İnşallah bir şey olmayacak.’ diye yazardı. Mustafa Bey’in de Yassıada
mektupları geliyordu arada. Ben de her gün yazıyordum ama
vermiyorlardı.” dedi. Çocuklarını bir defasında Yassıada’ya götürdüğünü
dile getiren Nuran Runyun, babasının durumunun eğitim hayatlarını
olumsuz etkilediğini dile getirdi.
Şeyh Sait hadisesi ve Şapka
Kanunu’ndan sonra yüzlerce insanın idam edildiği Anadolu, 1930 yılında
Menemen Olayı’yla bir kez daha sarsılır. 1921-1927 yıllarında
inkılaplara uymadığı gerekçesiyle birçok alim, idam sehpasına
gönderilirken, 1930’da tarikatlar aleyhine yapılan propagandalar, basın
yoluyla da hızla yayılır. Esad Erbili Hazretleri, Menemen Olayı’nda bir
numaralı hedef olarak gösterilir ve kendi hastanede, oğlu idam
sehpasında can verir. Kaşıkçı Ali Rıza Efendi gibi Erbili Hazretleri’nin
etrafına toplanmış insanlar da bu fırtınadan etkilenir.
18
yaşlarında Konya Müftüsü Yalvaçlı Ömer Vehbi Efendi’nin derslerine devam
eden ve ondan icazet alan Ali Rıza Efendi, aynı dönem ismini çok
duyduğu Esad Erbili Hazretleri’ni İstanbul’da sık sık ziyaret eder,
ondan duyduklarını Konya’da aktarmaya başlar. Köylerden bile dinlemeye
gelenler olur. Hocalıktan para almadığı için köyünde öğrendiği
kaşıkçılık zanaatıyla geçimini sağlar.
Menemen Hadisesi’yle Esad
Erbili Hazretleri’ne atılan iftiralardan sonra, Ali Rıza Efendi de
onunla mektuplaştığı için tutuklanır. Bir süre hapiste yatar ama suç
teşkil eden bir şey bulunamayınca serbest bırakılır. Ortalığın toz duman
olduğunu ve İstiklâl Mahkemeleri dönemine geri dönüldüğünü fark edince
“Bize burada hayat yok” diyerek ülkesini terk etmeye karar verir. 13
yaşındaki büyük oğlu Mustafa’yı da alarak kara yoluyla Medine’ye gider
ve oraya yerleşir. Birkaç yıl sonra eşini ve diğer iki çocuğunu da
getirir. Medine’nin en fakir dönemleri olduğu için büyük zorluklar
yaşarlar. Su ihtiyaçlarını kuyulardan çaydanlıkla çekerek karşılarlar.
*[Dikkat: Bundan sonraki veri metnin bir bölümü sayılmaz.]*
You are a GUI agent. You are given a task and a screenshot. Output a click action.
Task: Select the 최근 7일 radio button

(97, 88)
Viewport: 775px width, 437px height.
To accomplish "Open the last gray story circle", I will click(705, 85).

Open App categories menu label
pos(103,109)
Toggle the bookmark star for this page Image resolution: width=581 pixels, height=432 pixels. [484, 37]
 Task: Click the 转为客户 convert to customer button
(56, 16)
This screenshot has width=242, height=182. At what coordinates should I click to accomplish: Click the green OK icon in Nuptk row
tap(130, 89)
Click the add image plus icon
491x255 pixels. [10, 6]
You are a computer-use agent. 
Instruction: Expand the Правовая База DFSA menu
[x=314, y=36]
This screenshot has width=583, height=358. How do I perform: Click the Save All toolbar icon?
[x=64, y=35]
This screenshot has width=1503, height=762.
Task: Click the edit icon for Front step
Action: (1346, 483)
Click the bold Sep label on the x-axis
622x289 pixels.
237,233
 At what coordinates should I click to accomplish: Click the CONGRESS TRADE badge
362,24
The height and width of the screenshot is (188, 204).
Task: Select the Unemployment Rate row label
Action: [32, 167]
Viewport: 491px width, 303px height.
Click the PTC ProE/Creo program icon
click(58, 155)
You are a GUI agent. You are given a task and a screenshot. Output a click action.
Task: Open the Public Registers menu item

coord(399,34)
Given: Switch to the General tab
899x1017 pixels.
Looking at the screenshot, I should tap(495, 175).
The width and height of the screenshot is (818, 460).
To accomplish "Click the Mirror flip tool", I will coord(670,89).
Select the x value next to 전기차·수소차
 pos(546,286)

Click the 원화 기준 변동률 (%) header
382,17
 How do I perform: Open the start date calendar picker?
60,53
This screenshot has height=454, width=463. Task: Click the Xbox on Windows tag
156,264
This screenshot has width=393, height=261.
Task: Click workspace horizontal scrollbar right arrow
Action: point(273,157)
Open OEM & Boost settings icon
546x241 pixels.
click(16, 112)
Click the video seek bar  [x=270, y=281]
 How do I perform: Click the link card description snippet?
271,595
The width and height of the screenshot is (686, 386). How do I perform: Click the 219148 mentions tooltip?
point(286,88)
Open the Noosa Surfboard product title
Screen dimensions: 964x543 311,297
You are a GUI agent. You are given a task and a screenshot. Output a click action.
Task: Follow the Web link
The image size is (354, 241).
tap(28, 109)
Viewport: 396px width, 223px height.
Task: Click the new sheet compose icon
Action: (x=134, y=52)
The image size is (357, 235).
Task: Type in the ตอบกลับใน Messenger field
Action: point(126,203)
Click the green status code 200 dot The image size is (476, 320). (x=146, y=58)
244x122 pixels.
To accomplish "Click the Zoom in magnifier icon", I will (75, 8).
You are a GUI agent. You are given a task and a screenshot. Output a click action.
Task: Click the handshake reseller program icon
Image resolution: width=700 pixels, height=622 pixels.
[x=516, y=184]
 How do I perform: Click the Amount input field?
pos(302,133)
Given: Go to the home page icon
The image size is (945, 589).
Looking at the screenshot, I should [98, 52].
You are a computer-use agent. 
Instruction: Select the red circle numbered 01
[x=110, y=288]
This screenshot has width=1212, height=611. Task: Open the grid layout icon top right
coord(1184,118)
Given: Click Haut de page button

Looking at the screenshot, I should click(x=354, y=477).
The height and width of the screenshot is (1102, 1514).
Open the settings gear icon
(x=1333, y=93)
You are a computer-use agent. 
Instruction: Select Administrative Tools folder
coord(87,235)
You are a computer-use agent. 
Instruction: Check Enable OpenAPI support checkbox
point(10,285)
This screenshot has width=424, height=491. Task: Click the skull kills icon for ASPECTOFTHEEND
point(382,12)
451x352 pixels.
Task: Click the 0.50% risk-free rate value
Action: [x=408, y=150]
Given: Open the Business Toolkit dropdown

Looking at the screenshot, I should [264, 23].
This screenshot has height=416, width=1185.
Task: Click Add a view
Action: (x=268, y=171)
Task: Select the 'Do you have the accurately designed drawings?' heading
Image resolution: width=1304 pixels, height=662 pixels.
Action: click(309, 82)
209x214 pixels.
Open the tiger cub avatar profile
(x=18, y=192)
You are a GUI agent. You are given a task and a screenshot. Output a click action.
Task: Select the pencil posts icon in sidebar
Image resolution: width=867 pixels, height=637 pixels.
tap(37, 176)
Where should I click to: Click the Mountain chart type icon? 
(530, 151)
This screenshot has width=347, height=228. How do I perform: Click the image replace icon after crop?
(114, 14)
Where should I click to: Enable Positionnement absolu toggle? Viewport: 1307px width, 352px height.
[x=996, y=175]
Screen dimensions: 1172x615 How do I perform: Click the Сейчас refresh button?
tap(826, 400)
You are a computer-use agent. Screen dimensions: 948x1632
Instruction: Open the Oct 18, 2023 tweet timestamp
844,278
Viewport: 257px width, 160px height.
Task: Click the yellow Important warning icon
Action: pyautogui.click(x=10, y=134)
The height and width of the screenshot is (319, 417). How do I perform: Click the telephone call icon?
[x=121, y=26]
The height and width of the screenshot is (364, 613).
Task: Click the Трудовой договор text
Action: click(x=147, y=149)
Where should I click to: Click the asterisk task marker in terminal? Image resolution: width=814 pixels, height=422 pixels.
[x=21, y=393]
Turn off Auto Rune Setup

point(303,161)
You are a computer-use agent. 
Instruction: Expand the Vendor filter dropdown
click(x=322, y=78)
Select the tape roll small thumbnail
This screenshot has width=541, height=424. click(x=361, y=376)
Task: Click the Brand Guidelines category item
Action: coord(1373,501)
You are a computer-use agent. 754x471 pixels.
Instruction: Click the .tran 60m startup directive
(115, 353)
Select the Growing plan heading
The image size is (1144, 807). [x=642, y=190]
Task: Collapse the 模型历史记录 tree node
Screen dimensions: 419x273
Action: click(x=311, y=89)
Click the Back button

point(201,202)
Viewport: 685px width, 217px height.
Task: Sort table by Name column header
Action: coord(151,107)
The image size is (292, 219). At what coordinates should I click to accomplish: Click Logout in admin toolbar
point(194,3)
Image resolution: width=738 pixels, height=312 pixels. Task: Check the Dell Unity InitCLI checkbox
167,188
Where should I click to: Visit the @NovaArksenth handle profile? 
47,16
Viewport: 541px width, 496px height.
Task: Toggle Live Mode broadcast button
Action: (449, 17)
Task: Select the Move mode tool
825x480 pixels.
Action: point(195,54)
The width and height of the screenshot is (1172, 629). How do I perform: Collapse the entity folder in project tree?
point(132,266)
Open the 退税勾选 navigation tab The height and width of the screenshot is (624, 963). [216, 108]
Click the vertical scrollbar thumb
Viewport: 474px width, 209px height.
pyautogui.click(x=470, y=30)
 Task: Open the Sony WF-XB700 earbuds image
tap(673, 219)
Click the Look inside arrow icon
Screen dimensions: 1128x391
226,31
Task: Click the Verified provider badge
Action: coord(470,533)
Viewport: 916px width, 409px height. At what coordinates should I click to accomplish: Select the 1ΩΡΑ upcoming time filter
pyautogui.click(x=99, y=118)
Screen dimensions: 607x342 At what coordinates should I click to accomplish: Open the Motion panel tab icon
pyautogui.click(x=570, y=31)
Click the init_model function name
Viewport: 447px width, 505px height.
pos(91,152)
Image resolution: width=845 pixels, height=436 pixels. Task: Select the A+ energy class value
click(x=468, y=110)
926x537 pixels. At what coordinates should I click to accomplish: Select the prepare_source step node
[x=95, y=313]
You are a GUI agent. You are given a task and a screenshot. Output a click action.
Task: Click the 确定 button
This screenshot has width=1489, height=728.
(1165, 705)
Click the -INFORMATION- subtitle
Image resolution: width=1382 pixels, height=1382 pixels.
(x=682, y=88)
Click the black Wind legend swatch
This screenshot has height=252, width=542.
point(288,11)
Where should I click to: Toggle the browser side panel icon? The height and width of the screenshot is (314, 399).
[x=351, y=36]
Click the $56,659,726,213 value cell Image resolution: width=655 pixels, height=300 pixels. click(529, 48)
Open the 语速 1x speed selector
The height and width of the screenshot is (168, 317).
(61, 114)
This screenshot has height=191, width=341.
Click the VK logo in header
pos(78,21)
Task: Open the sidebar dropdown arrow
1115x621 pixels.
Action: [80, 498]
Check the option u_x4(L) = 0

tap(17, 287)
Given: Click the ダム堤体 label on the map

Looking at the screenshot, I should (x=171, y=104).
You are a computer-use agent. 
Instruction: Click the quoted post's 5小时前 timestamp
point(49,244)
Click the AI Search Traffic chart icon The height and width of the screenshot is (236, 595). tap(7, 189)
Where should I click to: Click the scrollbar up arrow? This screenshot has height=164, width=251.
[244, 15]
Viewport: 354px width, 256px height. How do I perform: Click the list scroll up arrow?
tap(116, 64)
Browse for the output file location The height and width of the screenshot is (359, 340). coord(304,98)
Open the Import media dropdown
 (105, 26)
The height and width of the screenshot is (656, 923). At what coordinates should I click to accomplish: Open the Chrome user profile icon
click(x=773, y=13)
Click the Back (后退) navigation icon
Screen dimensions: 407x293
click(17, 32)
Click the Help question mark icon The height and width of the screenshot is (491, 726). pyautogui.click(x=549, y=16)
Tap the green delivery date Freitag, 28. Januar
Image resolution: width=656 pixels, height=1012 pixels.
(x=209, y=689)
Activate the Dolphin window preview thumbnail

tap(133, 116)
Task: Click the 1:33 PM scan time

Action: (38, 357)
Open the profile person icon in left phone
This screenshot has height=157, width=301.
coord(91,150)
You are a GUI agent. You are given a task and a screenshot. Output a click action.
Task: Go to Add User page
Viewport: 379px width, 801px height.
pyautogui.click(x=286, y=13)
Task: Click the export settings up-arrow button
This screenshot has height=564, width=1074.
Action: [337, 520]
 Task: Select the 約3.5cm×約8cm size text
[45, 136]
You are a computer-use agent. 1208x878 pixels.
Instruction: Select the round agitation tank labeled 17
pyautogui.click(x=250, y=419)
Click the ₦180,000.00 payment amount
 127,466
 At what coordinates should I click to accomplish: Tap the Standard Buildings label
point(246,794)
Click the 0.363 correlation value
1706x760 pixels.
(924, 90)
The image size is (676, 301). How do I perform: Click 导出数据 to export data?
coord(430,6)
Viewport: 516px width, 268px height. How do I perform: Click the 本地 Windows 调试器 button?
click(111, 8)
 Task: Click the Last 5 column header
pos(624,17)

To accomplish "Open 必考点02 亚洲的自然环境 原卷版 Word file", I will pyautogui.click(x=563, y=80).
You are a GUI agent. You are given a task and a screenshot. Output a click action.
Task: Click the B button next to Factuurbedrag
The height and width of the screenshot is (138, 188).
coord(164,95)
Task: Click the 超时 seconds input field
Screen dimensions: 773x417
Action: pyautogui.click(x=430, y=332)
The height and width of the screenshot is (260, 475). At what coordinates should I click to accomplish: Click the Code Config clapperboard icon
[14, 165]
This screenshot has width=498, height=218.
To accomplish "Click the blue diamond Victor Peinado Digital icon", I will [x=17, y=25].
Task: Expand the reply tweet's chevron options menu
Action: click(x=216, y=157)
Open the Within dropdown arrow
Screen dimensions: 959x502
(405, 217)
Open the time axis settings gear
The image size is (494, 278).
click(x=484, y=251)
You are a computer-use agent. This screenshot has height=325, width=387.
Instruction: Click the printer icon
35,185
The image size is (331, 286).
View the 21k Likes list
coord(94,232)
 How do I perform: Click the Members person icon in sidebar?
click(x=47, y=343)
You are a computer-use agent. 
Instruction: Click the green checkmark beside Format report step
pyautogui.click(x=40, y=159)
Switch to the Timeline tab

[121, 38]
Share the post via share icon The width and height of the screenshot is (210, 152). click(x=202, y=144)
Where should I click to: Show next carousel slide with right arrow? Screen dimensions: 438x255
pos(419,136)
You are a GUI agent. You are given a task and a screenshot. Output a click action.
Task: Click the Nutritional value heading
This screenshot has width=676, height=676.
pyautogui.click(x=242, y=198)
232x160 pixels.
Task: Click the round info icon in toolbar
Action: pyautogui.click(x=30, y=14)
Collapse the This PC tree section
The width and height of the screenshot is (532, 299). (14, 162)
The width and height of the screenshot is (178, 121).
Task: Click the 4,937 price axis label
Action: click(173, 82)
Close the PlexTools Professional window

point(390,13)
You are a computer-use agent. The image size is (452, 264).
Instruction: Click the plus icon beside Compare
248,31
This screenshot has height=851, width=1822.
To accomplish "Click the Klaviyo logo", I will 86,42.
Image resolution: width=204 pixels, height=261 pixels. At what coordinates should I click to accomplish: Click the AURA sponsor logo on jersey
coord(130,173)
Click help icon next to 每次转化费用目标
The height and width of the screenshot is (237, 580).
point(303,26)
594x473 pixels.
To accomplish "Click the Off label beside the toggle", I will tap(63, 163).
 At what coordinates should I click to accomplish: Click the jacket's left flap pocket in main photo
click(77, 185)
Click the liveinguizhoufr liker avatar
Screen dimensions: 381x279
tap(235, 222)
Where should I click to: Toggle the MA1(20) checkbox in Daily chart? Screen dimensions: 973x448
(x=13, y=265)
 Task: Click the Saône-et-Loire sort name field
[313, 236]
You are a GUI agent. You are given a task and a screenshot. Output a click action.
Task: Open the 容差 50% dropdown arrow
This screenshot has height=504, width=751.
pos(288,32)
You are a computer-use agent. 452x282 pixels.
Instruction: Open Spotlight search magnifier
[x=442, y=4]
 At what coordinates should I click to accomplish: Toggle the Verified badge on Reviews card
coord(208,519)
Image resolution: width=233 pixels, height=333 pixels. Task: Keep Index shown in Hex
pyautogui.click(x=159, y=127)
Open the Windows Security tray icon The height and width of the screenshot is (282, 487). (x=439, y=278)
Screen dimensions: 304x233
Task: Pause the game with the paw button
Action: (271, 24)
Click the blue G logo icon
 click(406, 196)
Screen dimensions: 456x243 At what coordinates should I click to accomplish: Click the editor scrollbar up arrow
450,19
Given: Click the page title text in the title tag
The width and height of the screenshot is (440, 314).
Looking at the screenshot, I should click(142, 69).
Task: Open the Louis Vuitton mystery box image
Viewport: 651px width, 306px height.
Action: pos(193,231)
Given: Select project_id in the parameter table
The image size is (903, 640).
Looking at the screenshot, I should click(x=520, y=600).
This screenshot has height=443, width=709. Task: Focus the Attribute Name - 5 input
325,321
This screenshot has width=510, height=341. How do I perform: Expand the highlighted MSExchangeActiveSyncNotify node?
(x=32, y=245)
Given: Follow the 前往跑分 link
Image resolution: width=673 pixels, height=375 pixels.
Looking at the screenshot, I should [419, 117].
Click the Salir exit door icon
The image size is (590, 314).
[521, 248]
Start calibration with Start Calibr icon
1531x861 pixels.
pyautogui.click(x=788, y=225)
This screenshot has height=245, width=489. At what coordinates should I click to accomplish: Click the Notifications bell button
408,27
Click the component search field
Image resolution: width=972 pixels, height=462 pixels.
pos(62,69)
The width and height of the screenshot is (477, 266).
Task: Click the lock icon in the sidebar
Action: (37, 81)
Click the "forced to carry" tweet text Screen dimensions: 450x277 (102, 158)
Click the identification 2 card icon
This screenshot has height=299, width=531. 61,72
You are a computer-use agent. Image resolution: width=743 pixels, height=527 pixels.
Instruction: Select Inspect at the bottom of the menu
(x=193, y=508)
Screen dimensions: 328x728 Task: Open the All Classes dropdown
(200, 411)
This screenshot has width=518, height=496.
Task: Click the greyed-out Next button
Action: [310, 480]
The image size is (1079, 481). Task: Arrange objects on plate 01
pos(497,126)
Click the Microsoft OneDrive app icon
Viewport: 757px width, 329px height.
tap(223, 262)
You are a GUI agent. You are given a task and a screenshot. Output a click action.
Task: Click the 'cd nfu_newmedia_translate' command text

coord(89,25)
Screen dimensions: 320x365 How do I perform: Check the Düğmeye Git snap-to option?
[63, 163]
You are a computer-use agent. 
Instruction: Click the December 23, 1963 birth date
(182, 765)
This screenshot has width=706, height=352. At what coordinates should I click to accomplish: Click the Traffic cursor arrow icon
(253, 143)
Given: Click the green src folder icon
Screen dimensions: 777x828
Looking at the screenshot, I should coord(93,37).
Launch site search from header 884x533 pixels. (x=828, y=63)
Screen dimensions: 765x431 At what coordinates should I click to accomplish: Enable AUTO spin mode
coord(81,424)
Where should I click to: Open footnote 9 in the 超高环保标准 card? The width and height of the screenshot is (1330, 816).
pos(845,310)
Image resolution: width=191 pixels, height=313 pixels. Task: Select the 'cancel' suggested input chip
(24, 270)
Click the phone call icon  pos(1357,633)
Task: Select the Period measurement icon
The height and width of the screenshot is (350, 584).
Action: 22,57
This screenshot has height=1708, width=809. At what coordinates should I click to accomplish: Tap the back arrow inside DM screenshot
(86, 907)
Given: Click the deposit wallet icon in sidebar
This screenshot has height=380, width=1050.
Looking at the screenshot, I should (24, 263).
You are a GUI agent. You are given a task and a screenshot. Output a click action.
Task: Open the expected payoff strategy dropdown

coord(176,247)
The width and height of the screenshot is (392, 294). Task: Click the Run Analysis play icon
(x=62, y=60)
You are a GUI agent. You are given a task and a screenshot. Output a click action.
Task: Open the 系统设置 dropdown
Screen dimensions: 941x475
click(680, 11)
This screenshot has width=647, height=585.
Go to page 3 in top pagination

Tek göz odada 5 kişi kalırlar. Ali Rıza Efendi, geçimini ise Konya’da
öğrendiği kaşıkçılıkla sağlamaya başlar. Oğlu Mustafa’yla birlikte
çöllerdeki bodur ağaçlardan yaptıkları kaşıkları boyayıp cilalayarak Hac
mevsiminde satarlar. Bu sürede kendilerine en çok sorulan soru ise
“Türkiye’de Müslüman kaldı mı?” olur. Kaşıkçı Ali Rıza Efendi, ülkesinin
hasretiyle 50 yıl yaşadığı Medine’de 1969’da vefat eder ve buraya
defnedilir.
Oğlu Mustafa Runyun ise eğitimi için Mısır’a gider.
El Ezher Üniversitesi’ne girer. Fakültenin son senesinde babası müftü
olan Nuran Hanım’la tanışır ve evlenir. Bu arada İslam Hukuku İhtisası
yapar. Nuran Hanım’ın geçirdiği bir rahatsızlık sebebiyle 1950 yılında
tedavi için Türkiye’ye gelirler. Yıllar sonra Türkiye’ye dönen Mustafa
Runyun, Adana’dan girdiği ülkesinde ezanların tekrar yüksek sesle ve
Arapça okunduğunu duyunca çok sevinir. Siyasi yapının biraz değiştiğini
de anlayınca artık Türkiye’de kalıp ülkesine hizmet etmek ister.
Cumhuriyet döneminde ilk kez Runyun’un El Ezher Üniversitesi
diplomasının denkliği kabul edilir. Askerliğini yaptıktan sonra Diyanet
İşleri’nde müşavere heyeti Aza Müşavirliği’nde görev alır. Ek görev
olarak Ankara’da Hacı Bayram Veli Camii’nde hatiplik ve Ankara Müftü
Vekilliği yapar. Bir yandan da Ankara Radyosu’nda Dini ve Ahlaki
Muhasebe programını hazırlar. 1954’e kadar Diyanet İşleri’nde aza olarak
çalışır. Açılan imam hatiplerde öğrencilere yardımcı olur.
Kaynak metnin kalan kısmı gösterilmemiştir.